EB- my guy is in mediation for divorce and officially separated. I told him for me to go ahead with him in anyway, he had to get a divorce, he was going to get one anyway, he did not do it for me.
Yes as a top notch doctor, he is going to be put up for 5 days in a hotel here, he is coming 2 days earlier to see the city and those 2 days I said he could stay at my place. it was more a friendship gesture.
He knows about the distance and he is going to give job interview here next month to look at the prospects.
I will not move to his place and give up my financial independence. he knows about that, besides we both at 48-49, so another 5 years and we can look into retirement.
no, I am not excited about all this, but he is doing things to make it look to me that he is serious about me.
yes, I know once a cheat, always a cheat, that is why I am here.
thanks so much.
Katy, I understand your anger, but I am not what you think, will write to you later.
petite.
Katy,
he had already planned to divorce the wife before he met me, they had already looked into financial settlement, proeprty, was waiting till end 2010 for one of the kids to go to college etc. and so in end2010 he did move out.

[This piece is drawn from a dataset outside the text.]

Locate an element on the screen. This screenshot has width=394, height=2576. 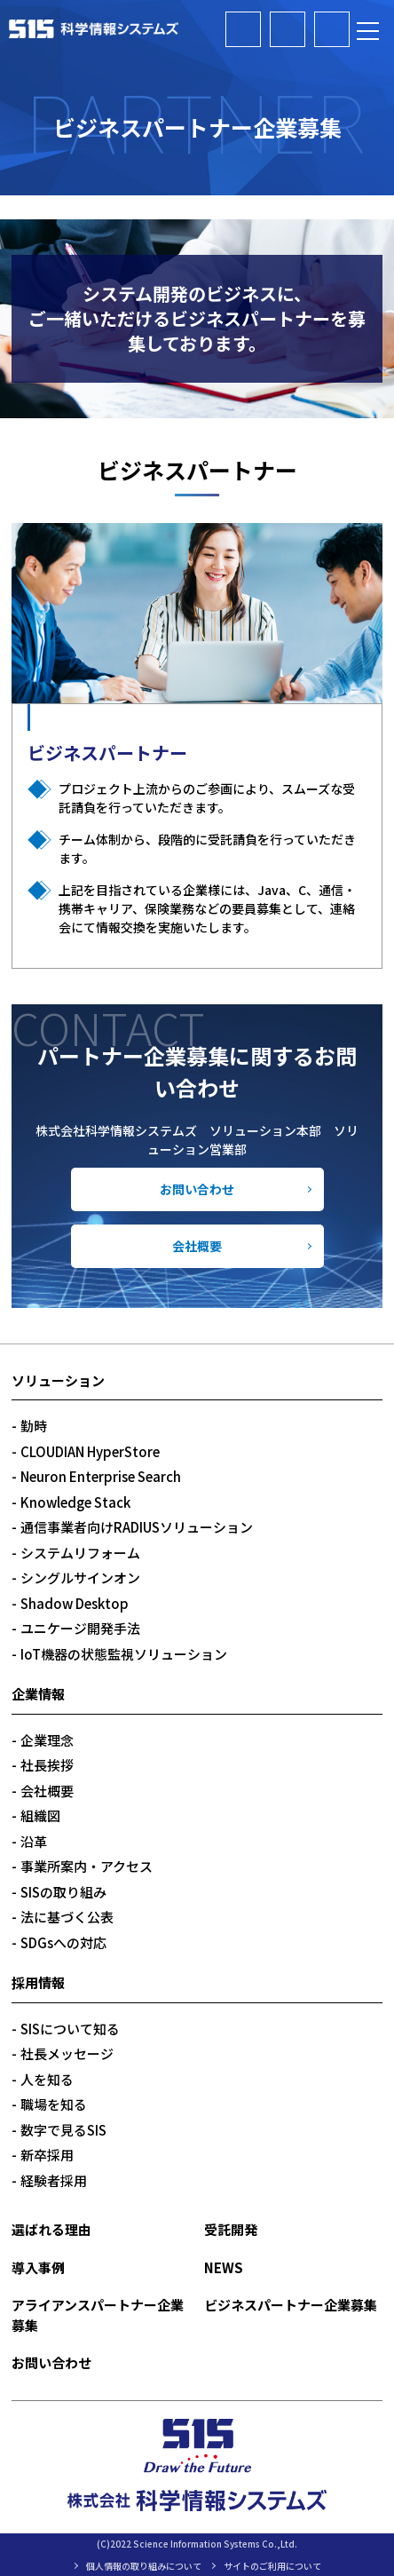
受託開発 is located at coordinates (230, 2229).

I did not break his marriage. When he said he was interested in pursuing a relationship with me as he was heading for a divorce, I told him it was not possible as he was married. so I said since he was planning the separation, once he did so, I would think of spending time with him. it is not like I seduced him and coaxed him to leave his wife and kids for me. No, not like that at all.
Petite:
I sense your ‘hang up’ is the status, money, comfort lure……
The happily ever after…..I finally found the one….catch fantasy.

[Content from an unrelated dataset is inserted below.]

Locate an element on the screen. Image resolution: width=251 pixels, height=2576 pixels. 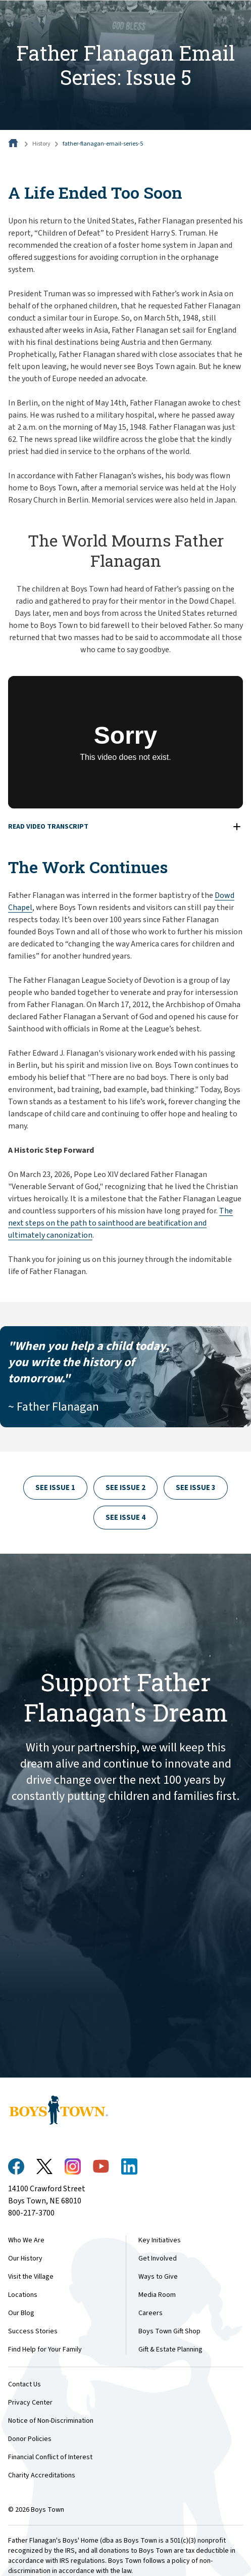
History is located at coordinates (41, 144).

Why are you even THINKING about retirement with a guy you don’t really know well enough to PLAN a retirement with?
Fact is…..he whooed you WHEN he was married…and your not the only one he whooed…..according to him.
I’d think twice……
If it seems too good to be true…..IT IS! Think firmly in reality…..fantasy doesn’t exist….or maybe it does…..i’ve been there….it’s called HELL!
Okay….here’s another scenario.
Your defending this and this tells me something…
Okay….let him come and stay.
STAY IN THE GUEST ROOM, NO SEX, HE PAYS and send him back to lalaville after the conference……and see just how courting he is WITHOUT the noogie and trim on this side trip after he get’s back home.
Play it that way if you need more convincing.
katy,
first of all, I forbid you from dying.
I love reading your posts and your wisdom, and it’s all about me, right?
🙂
It is a travesty, that you have to suffer this way, but at least you freed yourself from him.
Trust in God, perhaps there is a way, or a miracle. He provided so many for me. I also prayed to St. Michael, he protected me so many times.
Thaks Erin,
not trying to be defensive, just giving you some more info. and about the retirement bit, I meant it in general, not pertaining to him.
meaning that we both are at the age that even if we did not meet each other, we would not be working for the next 20 years or so, maybe 5 -10 years.
no, I am not attracted to his wealth, status, etc as I have my own share, and he knows that and that we are pretty on par with each other.
yes, settling down with someone who cares for you is what we all lie, but I know with him there are red flags and hence I am here.